The Haridwar unit is Hero MotoCorps newest and largest facility, making mass models like the Splendor and Passion in three shifts. The Gurgaon and Dharuhera plants, in comparison, produce about 6,000 units a day, but have over 1,000 permanent workers. The tension between the management and workers has surfaced just four months after a deal with protesting workers at the Gurgaon plant.
Both permanent and temporary workers are currently holding a sit-in protest at the facility and have stopped all production from 10 pm on Thursday. The current issue is over the management asking a worker to leave on flimsy grounds, but workers have been having problems with the company over attempts to register a new union since the start of this year, a source close to the development said.
A worker at the plant added, We will not start production till the suspended worker is taken back. Most of us are on strike, only a few apprentices worked today, producing around 500 units.
A union member from Heros Gurgaon plant added that as of Friday workers from the C and A shift at Haridwar are protesting inside the factory while the B shift workers are outside the plant gate. We are also supporting the protests from here and plan to speak to the management to resolve the matter soon. If needed, we may soon go to Haridwar to meet the workers and find a peaceful solution to the dispute, he said.
Industry analysts said the work stoppage might prove untimely for Hero with the festive season demand boost around the corner for which the company is currently building inventory by increasing production. In fact, the Haridwar plant makes the mass segment models, which are the mainstay of Heros portfolio.

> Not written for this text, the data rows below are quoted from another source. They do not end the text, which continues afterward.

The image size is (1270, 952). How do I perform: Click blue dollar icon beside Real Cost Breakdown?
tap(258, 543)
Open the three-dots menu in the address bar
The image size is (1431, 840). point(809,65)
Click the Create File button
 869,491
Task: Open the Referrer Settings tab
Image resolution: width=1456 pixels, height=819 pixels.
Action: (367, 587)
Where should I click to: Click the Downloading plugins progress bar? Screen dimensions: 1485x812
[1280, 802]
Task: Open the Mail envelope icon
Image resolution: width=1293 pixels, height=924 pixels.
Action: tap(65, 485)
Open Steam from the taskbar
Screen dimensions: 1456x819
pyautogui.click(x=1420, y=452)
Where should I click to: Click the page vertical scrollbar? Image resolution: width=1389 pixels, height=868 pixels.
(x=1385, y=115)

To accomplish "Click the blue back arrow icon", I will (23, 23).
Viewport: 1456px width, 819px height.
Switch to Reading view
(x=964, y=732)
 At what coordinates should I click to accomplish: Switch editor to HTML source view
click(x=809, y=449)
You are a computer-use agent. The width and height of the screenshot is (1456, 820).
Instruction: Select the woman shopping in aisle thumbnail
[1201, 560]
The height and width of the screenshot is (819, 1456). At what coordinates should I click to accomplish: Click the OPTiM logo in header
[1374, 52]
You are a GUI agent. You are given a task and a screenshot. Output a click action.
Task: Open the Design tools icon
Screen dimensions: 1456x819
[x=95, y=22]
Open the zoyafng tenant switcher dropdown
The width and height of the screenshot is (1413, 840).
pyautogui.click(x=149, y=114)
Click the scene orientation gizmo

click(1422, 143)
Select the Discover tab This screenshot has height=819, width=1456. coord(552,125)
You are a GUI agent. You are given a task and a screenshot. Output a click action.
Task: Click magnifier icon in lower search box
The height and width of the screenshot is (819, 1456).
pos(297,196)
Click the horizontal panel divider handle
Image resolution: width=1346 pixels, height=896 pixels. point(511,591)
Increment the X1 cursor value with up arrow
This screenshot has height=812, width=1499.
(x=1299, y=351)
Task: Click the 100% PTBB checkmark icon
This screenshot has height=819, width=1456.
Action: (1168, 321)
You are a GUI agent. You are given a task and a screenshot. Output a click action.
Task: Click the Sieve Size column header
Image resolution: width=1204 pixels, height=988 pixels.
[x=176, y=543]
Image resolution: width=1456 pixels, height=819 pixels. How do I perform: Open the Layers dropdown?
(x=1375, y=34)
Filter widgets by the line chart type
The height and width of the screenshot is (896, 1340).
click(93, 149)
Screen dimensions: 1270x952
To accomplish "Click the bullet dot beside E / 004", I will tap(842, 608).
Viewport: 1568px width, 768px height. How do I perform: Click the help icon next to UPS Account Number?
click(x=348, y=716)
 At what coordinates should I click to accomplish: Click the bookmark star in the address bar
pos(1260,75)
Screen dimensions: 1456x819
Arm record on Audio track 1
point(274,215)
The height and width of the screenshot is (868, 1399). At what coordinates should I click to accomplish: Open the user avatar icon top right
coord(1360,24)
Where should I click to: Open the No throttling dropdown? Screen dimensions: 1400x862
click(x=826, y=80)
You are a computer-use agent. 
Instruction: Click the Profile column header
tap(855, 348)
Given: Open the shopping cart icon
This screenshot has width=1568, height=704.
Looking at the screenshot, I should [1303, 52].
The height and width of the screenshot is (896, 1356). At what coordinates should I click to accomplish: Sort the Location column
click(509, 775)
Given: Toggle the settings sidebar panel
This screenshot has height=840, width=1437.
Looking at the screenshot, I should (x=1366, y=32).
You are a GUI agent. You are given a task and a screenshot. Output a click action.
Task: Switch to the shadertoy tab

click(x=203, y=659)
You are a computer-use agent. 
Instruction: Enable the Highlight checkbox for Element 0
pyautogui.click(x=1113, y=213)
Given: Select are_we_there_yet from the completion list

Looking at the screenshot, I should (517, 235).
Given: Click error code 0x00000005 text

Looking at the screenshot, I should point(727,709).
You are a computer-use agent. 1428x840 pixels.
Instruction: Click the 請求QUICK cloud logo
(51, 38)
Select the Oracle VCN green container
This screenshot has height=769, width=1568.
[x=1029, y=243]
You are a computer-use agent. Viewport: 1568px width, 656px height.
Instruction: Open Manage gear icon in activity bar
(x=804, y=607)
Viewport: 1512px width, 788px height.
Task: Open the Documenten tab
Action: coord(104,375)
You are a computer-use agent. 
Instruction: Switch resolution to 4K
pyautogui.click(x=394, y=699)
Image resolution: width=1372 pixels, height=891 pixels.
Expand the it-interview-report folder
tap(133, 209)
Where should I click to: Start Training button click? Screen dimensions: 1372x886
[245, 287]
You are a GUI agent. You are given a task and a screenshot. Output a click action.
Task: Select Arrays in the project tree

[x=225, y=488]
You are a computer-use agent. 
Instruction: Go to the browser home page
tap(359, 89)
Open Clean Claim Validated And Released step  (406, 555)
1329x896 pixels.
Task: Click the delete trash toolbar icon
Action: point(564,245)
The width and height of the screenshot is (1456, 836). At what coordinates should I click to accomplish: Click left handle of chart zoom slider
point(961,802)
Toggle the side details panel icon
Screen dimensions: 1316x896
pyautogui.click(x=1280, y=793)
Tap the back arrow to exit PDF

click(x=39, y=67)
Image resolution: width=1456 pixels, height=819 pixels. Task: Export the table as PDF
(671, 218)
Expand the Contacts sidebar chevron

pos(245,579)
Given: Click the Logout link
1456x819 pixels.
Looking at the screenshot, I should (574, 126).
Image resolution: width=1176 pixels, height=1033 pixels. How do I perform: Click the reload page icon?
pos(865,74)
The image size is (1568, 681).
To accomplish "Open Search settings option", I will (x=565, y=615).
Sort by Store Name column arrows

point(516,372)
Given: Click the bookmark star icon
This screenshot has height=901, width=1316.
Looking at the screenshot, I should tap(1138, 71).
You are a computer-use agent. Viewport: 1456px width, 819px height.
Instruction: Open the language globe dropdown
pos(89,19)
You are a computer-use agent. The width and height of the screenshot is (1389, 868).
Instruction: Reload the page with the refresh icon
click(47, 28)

Just a few weeks ago, Heros traditional rival, Pune-based Bajaj Auto has been able to bring back striking workers at its Chakan plant to the negotiating table after losing production of about 30,000 bikes over two months.
Hero itself resolved a wage dispute with the union at its Gurgaon plant in April this year by giving a Rs 9,000 per month average hike across a three-year wage deal, despite demands of a close to Rs 18,000 hike.
In the last few years, the auto sector has lately been plagued by a series of labour disputes across companies like Bajaj Auto, Maruti Suzuki, Mahindra, Hyundai and General Motors. The most extreme case in recent times was the labour clash at Marutis Manesar plant in July 2012 that claimed the life of a company official and injured close to 100.
Hero MotoCorps volumes in July went up 0.7% at 4.87 lakh units due to sluggish market demand. The Hero share the BSE closed 2.90% up on the BSE at Rs 2,030.10 on Friday.